Тим отказался от меня.
Потому что я принцесса и будущая королева.
Потому что он тоже считает, что мое место в доме Ланье, он не стирал преграду между нами, считая ее верной и постоянной. Испытывал ли Тим ко мне любовь или это было иное чувство?
Я подошла к кровати, села и безвольно опустила плечи. Он никогда не собирался строить со мной серьезных отношений – вот та правда жизни, которую я вынуждена была постичь. Я – Ланье.
– Ты должна остаться и многое изменить. А я должен уехать.
– Уходи, – сказала я и добавила: – Прощай.

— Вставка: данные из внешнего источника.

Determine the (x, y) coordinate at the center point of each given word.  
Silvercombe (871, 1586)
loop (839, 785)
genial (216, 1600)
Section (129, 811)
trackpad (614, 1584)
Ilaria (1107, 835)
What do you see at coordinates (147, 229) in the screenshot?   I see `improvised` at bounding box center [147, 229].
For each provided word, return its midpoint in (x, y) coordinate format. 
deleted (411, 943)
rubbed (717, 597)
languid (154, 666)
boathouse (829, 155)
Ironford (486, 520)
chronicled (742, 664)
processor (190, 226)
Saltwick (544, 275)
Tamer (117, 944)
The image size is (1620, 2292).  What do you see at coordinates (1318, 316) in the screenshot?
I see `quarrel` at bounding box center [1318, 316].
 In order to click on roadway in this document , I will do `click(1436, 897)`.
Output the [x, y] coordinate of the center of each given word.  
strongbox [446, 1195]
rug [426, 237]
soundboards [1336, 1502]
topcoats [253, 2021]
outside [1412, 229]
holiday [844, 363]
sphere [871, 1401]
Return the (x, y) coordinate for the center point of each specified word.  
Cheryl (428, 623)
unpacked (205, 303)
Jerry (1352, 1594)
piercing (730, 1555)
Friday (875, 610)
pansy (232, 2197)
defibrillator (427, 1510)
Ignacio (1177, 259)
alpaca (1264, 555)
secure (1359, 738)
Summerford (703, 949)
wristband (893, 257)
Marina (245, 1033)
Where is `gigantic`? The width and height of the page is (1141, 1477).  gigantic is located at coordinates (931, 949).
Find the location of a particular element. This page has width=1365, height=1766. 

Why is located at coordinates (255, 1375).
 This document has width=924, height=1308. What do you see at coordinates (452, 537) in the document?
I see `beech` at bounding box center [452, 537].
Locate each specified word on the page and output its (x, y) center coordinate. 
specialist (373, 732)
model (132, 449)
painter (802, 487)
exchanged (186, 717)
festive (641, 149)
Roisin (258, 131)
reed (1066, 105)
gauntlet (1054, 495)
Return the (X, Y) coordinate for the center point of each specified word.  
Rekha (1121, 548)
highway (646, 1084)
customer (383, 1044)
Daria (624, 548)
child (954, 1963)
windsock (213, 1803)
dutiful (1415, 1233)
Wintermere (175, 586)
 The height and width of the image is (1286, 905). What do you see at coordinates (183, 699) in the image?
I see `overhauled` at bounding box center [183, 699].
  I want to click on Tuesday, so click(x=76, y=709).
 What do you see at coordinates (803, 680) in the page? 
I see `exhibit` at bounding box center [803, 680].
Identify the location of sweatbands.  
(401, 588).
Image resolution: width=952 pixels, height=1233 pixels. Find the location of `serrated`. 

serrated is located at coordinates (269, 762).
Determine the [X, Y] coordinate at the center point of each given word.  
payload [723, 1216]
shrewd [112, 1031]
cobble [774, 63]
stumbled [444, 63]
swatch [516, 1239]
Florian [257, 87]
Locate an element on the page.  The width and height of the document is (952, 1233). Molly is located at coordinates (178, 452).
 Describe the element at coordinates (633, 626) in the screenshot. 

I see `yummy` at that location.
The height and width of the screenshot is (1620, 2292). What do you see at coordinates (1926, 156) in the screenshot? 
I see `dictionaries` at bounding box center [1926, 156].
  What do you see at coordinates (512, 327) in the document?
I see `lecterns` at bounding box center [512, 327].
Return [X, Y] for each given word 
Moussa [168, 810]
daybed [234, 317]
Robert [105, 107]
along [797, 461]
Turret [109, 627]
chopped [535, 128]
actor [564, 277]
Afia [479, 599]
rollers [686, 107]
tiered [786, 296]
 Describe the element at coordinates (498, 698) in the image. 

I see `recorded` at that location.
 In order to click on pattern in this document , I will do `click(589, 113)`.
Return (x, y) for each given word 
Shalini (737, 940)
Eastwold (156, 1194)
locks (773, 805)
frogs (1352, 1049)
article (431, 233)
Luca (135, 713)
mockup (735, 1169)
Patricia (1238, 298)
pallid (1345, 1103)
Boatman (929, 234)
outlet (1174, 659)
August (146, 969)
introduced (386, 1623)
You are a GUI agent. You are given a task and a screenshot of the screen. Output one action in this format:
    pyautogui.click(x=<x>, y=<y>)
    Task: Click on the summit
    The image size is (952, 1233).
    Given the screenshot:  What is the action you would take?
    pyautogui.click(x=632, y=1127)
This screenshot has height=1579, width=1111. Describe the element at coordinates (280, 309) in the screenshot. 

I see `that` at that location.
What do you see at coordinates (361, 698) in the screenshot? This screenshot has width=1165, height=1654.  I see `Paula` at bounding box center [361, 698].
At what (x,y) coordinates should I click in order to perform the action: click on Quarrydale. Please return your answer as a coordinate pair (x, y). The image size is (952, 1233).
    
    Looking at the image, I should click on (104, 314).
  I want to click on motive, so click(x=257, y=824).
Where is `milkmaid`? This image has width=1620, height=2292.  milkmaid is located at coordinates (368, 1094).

Вот и все, вот и все, вот и все… Немыслимо, невероятно и так быстро… Так кратко! Желая опереться хоть на что-то, я сделала попытку придвинуть ближе друг к другу объяснения и оправдания, но ничего не получилось, фразы рассыпались и расползались в стороны. Я – Ланье, это окончательная и бесповоротная правда жизни, которую, похоже, понимают все, кроме меня.
Тим отказался от меня.
Я не стала смотреть, как он открыл дверь и вышел, – слишком тяжело. Один не выбрал меня, потому что я бедная, другой – потому что богатая. Смешно…
– Ты готов убить любого, кто причинит мне вред, но разве ты не понимаешь, что несколько минут назад сам убил меня?
* * *
Не знаю, сколько я просидела неподвижно, глядя в одну точку… Стемнело, никто не приходил, за дверью не раздавались шаги, не слышались голоса, меня даже не беспокоили собственные воспоминания – ни хорошие, ни плохие. Никаких теней и разговоров в голове – пуленепробиваемая тишина, ватная, густая.
«Холодно», – это первое, о чем я подумала, а потом принялась считать позвонки, потому что по ним побежала странная щекочущая боль. Она двигалась сверху вниз и задевала неведомые тонкие нервы, которые почему-то я стала живо представлять. Красная нитка, черная, красная, черная – изогнутые и прямые, похожие на провода… Холод сковал плечи и ноги, я пошевелилась, медленно поднялась, сделала несколько осторожных шагов к прикроватной тумбочке, но колени подогнулись, и я рухнула на пол.